A bebê enfrentou seis meses de internação na UTI neonatal, com episódios de sepse, paradas cardíacas e complicações graves. Sobreviveu, mas ficou com sequelas. Hoje, aos 8 anos, Camila pesa 14 quilos e vive com deficiências motoras, cognitivas, respiratórias e um distúrbio autoimune na tireoide.
Patricia também carrega marcas emocionais. Diagnosticada com transtorno de estresse pós-traumático, faz uso de medicamentos e segue em terapia. A família moveu um processo contra o hospital, sob alegação de falha no protocolo pré-operatório, já que, segundo Patricia, se um novo teste de gravidez tivesse sido feito no dia anterior à cirurgia, a história seria outra.

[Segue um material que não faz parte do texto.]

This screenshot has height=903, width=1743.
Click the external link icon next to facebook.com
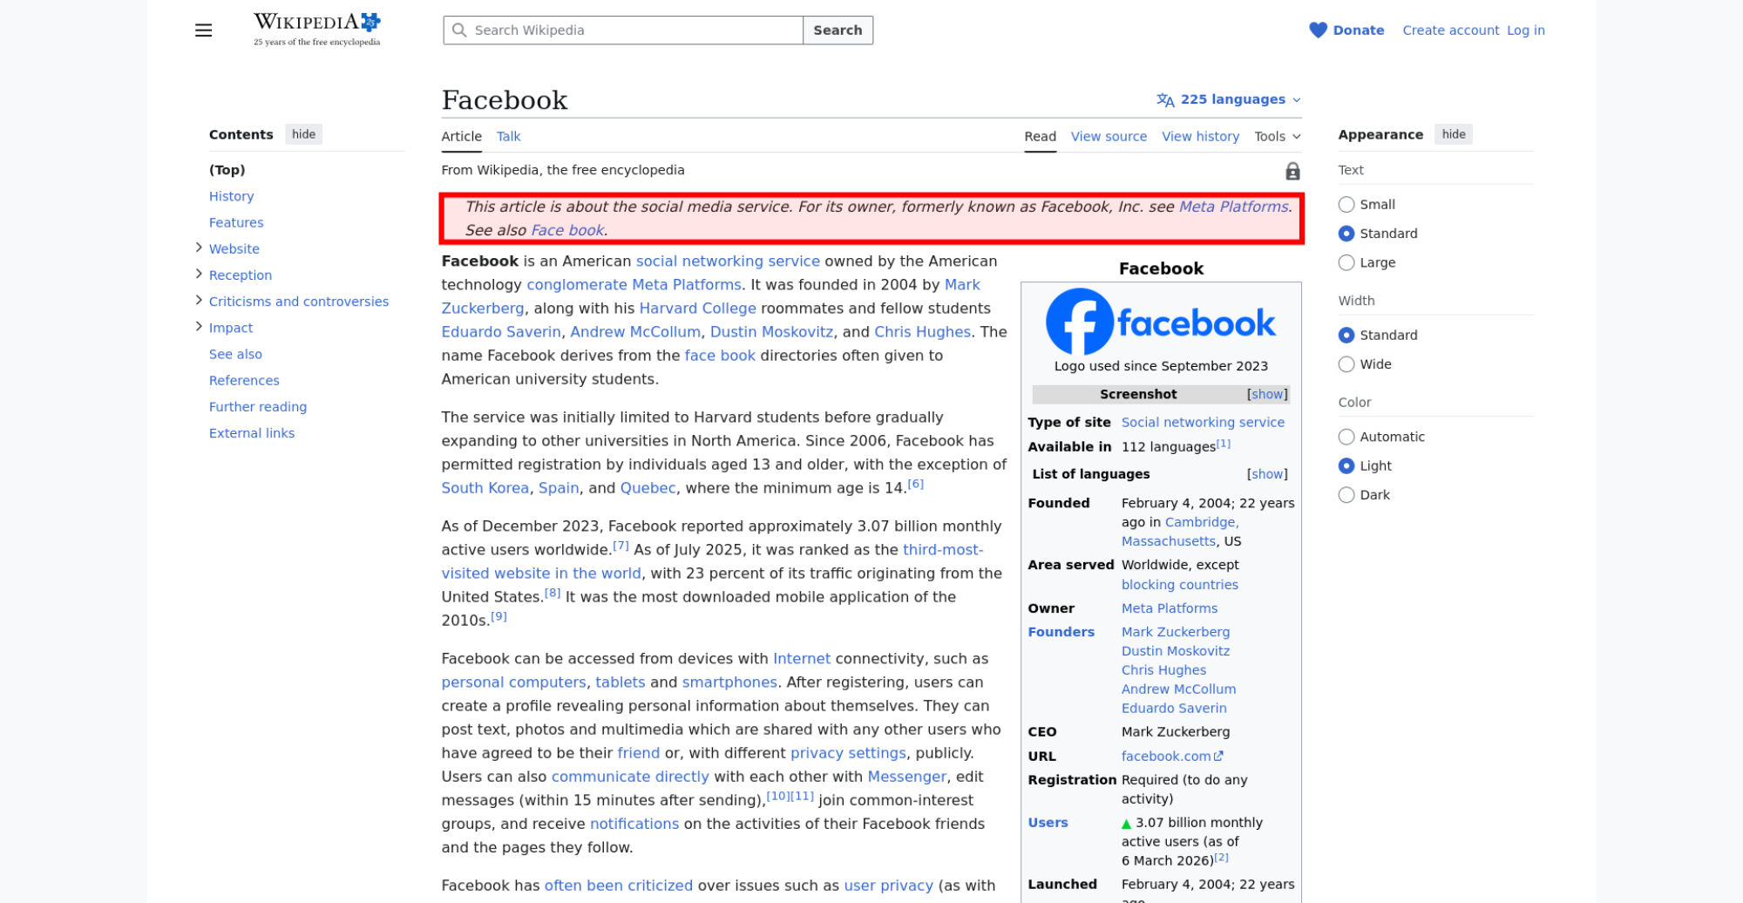point(1218,757)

— Eu não queria dinheiro pra mim. Queria pagar uma fono ou fisioterapia pra minha filha. Hoje pago plano de saúde e estou na fila de consulta no SUS porque não consigo pagar R$ 800 em neurologista particular — desabafa.
Para o cirurgião Tiago Szegö, da Sociedade Brasileira de Cirurgia Bariátrica e Metabólica, não há norma que obrigue a repetição do teste de gravidez antes da cirurgia. Ele explica que o Beta hCG é solicitado nos exames pré-operatórios, mas que o intervalo entre os exames e a cirurgia pode ser longo no SUS, o que dificulta a atualização do resultado.
O médico também destaca que a recomendação é evitar gravidez nos primeiros 12 a 18 meses após a bariátrica, devido ao risco de desnutrição materna e ao impacto no desenvolvimento do feto.
O caso de Patricia expõe não apenas os desafios da rede pública no acompanhamento de pacientes bariátricos, mas também as consequências que uma simples falha de protocolo pode causar na vida de duas pessoas.